» Page excerpt:

◇ ◇ ◇ ◇ ◇

Grip

Face

Grip Face is visual artist David Oliver’s alter ego.  

“Sandpaper head”-that's how his skateboarding fellows used to call him back in the early 2000s in La Palma. Like a significant number of artists belonging to the millennial generation, he initiated his visual and aesthetic education: rollerblading in the streets, reading comics, watching anime, listening to Anglo-Saxon music and thoroughly studying books, CDs, and fanzine covers. Under the auspices of the 1990s American underground wave, the graphics used by the Punk movement in the 1980s and the Asian naive art, Grip Face dived into the initiation rite of graffiti plastics as well as in its subsequent deconstruction; very early on, the insurrection of the media itself allowed him to understand art as a means to survive. Drawing and painting turned into weapons of mass destruction against the anxiety of the contemporary world. And thus began a multifaceted artistic career that would revolve mainly around constantly reexamining the very contemplation of his own pleiad. With this vocation to being an artist-engineer, Grip Face bridges the gap between contexts, elements, techniques, spaces and people. He draws part of his primal language, built mainly within the public sphere- represented by projects like Doors without destination and Black faces (published in 2016 in book format under the same title)- shifting it instead to private spaces like galleries of contemporary art through site-specific installations, sculptures, paintings or tapestries.

Projects like Not Rented to Humans or Black Rubbish is the Future reflect the angst and the distress incurred by being both actors and witnesses of our own home’s self-destruction. His sketchbooks, which he keeps with him since his teens, and which constitute the purest as well as the darkest side of his work, are a prelude to most of his finished works.

Moving around with ease among the nooks seems to be an idiosyncratic quality of this visual artist, maybe because he always perceived himself as an outsider, never feeling quite comfortable with any tag whatsoever, while feeling equally anxious and always in the expectative when faced with the prospect of a society constantly in disguise. A society that seems irretrievably compelled to technological massification, communication through devices, to superficial relationships and the concealment of truth.

◇ ◇ ◇ ◇ ◇

» Tasks to carry out:
(A) Name every project of Grip Face that the artist profile mentions by title.
(B) Repeat the passage of the Grip Face profile between "Moving around with" and "concealment of truth.", inclusive.

» Records supplied:
◇ ◇ ◇ ◇ ◇

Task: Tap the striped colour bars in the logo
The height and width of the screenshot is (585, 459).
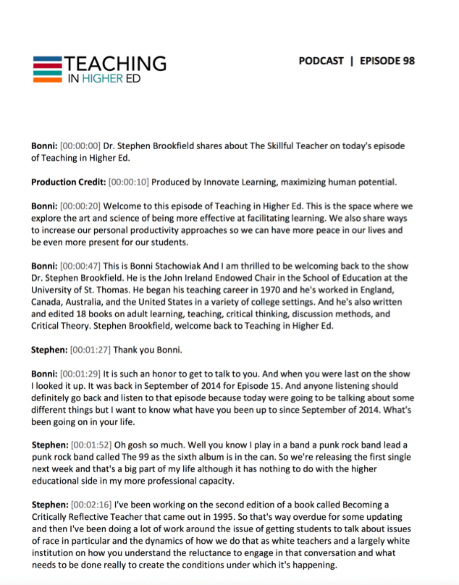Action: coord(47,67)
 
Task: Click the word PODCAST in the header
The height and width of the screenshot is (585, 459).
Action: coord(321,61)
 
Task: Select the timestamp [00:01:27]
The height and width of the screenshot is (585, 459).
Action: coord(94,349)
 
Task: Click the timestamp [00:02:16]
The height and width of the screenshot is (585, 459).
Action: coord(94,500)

◇ ◇ ◇ ◇ ◇

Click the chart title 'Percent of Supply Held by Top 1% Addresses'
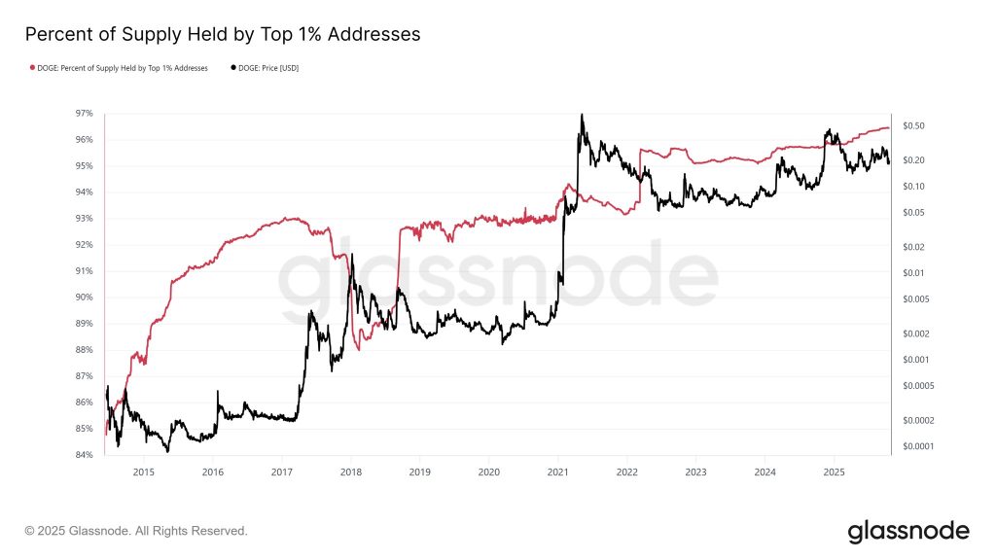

◇ ◇ ◇ ◇ ◇

» Solved problems:
(A)
Doors without destination
Black faces
Not Rented to Humans
Black Rubbish is the Future

(B)
Moving around with ease among the nooks seems to be an idiosyncratic quality of this visual artist, maybe because he always perceived himself as an outsider, never feeling quite comfortable with any tag whatsoever, while feeling equally anxious and always in the expectative when faced with the prospect of a society constantly in disguise. A society that seems irretrievably compelled to technological massification, communication through devices, to superficial relationships and the concealment of truth.